И все же порой не терпится бежать от этой грязной брани, от мелочных придирок царя, Третьего отделения, цензуры, духовной и светской.
Но куда убежишь? За границу? Да что там заграница… Просился поехать в Дерпт, в Черниговщину, в Полтаву, даже в Пензу… И туда не пускают. Что уж туг говорить о Париже!
И все-таки сделал еще одну попытку. Полторы недели назад вошел с официальным ходатайством к Бенкендорфу о высочайшем дозволении отправиться с посольством в Китай.
На столе, среди бумаг, черновик письма. Писал он изысканно вежливо, по-французски – в русском Александр Христофорович не силен, в отличие от государя, который и по-французски и по-русски говорит изрядно и не мешает обоих языков, как тут принято в обществе.
Пушкин пробежал глазами свое письмо, хотя мог этого и не делать – помнил его наизусть:
"Мой генерал,
Так как я еще не женат и не нахожусь на государственной службе, я хотел бы совершить путешествие либо во Францию, либо в Италию. Если это не будет мне разрешено, я просил бы дозволения посетить Китай с миссией, которая туда отправляется…"

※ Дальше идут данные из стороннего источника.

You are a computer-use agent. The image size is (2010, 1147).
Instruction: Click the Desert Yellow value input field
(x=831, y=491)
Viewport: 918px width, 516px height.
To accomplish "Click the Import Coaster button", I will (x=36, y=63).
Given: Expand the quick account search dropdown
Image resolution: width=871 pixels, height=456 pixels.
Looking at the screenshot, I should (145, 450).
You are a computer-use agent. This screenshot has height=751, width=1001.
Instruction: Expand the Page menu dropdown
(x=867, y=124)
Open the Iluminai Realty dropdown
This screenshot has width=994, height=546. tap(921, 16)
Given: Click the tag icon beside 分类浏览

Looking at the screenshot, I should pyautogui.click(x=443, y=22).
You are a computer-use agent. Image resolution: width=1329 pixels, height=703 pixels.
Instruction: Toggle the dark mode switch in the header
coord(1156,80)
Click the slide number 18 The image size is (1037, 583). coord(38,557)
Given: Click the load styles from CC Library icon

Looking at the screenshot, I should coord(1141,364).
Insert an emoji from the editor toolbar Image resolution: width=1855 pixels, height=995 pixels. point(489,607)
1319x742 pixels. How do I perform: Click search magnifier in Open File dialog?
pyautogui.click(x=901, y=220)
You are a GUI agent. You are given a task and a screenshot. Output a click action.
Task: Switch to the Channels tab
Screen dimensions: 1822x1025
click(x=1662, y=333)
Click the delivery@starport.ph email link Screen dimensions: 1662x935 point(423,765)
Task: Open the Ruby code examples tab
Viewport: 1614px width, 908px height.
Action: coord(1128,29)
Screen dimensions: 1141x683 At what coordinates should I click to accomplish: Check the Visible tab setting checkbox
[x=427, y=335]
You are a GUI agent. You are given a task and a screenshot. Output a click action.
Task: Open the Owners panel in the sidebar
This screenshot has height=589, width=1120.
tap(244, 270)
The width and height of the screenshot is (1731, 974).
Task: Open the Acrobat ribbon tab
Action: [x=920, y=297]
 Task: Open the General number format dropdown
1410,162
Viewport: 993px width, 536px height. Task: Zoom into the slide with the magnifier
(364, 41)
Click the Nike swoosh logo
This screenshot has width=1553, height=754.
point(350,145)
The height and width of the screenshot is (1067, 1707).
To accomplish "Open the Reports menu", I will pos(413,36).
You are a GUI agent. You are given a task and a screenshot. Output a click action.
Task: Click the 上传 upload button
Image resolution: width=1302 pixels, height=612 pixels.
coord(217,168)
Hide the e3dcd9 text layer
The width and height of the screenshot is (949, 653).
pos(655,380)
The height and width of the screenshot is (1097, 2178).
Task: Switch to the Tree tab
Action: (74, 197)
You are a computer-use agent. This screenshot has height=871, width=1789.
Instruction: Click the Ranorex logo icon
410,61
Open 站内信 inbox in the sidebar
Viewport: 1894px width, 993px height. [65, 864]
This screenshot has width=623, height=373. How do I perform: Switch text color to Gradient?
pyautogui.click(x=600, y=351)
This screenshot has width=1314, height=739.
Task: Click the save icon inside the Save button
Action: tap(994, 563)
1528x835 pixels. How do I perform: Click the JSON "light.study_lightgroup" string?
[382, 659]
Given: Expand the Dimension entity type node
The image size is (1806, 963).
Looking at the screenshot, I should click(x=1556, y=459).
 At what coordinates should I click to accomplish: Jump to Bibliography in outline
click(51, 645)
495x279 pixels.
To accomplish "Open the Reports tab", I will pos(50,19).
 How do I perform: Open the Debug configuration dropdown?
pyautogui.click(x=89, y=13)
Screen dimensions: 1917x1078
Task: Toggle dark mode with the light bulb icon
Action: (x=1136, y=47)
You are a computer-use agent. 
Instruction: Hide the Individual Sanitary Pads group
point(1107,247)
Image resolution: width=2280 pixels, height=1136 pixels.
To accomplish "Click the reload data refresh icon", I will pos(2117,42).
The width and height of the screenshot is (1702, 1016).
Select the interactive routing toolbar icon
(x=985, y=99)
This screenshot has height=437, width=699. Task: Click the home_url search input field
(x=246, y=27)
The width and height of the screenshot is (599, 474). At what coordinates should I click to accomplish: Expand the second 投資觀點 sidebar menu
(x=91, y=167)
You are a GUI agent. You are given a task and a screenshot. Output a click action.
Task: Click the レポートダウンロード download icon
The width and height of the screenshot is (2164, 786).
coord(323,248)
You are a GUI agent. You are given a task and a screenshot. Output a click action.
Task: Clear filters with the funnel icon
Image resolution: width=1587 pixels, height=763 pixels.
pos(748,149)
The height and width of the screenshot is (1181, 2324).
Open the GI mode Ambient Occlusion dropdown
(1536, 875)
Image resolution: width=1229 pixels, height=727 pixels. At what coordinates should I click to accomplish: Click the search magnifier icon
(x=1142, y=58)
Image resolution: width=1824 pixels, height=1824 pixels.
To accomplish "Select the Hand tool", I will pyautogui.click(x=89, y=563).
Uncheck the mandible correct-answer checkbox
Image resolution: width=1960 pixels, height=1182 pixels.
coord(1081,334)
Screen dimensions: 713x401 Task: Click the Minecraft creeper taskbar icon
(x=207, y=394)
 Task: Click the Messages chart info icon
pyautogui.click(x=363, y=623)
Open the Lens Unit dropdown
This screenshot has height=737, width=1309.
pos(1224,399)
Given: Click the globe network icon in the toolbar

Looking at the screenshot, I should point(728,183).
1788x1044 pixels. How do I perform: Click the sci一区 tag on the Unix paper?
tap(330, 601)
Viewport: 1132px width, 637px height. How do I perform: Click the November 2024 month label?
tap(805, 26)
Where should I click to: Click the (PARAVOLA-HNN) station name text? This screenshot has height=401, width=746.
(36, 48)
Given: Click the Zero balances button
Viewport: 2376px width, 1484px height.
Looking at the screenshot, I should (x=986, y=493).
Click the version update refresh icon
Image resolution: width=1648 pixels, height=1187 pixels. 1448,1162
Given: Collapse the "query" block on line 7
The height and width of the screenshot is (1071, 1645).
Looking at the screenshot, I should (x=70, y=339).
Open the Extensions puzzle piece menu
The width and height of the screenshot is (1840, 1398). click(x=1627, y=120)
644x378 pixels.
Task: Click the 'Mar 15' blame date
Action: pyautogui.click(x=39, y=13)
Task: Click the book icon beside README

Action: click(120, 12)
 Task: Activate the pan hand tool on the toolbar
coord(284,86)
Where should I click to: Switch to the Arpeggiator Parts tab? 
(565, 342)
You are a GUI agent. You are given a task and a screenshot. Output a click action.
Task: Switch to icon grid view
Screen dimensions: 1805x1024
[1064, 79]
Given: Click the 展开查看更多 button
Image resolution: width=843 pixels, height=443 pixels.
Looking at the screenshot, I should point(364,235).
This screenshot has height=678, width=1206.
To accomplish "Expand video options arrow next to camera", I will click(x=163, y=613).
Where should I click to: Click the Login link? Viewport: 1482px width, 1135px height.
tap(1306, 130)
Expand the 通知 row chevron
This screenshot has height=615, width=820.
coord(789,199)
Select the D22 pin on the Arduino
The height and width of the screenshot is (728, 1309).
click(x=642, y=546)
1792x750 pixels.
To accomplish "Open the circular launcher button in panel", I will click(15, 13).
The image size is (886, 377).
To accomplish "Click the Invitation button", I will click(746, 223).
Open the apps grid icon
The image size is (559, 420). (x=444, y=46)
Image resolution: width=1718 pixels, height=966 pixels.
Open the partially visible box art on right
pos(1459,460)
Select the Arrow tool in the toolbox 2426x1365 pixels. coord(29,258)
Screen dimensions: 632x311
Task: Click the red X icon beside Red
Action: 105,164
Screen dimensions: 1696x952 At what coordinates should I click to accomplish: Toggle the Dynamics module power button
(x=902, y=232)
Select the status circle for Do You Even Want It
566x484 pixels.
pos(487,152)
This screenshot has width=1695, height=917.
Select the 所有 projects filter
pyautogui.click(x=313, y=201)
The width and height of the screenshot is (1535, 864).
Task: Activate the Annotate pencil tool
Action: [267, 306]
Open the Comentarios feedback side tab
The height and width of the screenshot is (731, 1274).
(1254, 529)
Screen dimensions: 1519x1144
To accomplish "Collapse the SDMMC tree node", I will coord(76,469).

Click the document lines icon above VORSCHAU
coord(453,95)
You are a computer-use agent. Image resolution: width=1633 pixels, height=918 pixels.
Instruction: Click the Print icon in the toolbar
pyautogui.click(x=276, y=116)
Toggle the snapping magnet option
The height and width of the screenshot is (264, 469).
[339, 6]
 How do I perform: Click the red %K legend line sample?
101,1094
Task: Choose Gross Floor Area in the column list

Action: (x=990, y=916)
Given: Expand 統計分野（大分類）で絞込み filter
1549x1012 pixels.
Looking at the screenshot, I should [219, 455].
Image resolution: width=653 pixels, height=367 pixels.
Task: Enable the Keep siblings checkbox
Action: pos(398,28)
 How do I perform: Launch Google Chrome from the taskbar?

Китай он сознательно поставил в прошении на последнее место. У него не было иллюзий: ни во Францию, ни в Италию не пустят. Но, не пуская в Европу, тем труднее отказать в поездке в далекий Китай, где нет ни Робеспьеров, ни карбонариев.
А дальность расстояния и трудности пути его не пугают. Довольно попутешествовал он на своем веку и по югу, и по северу. Он превосходно чувствовал себя и в полуразрушенном землетрясением домике Инзова в Кишиневе, отлично засыпал в драной палатке нашей полевой армии на Кавказе, и просыпался в ней под рев пушек, и скакал по ущельям под пулями черкесов.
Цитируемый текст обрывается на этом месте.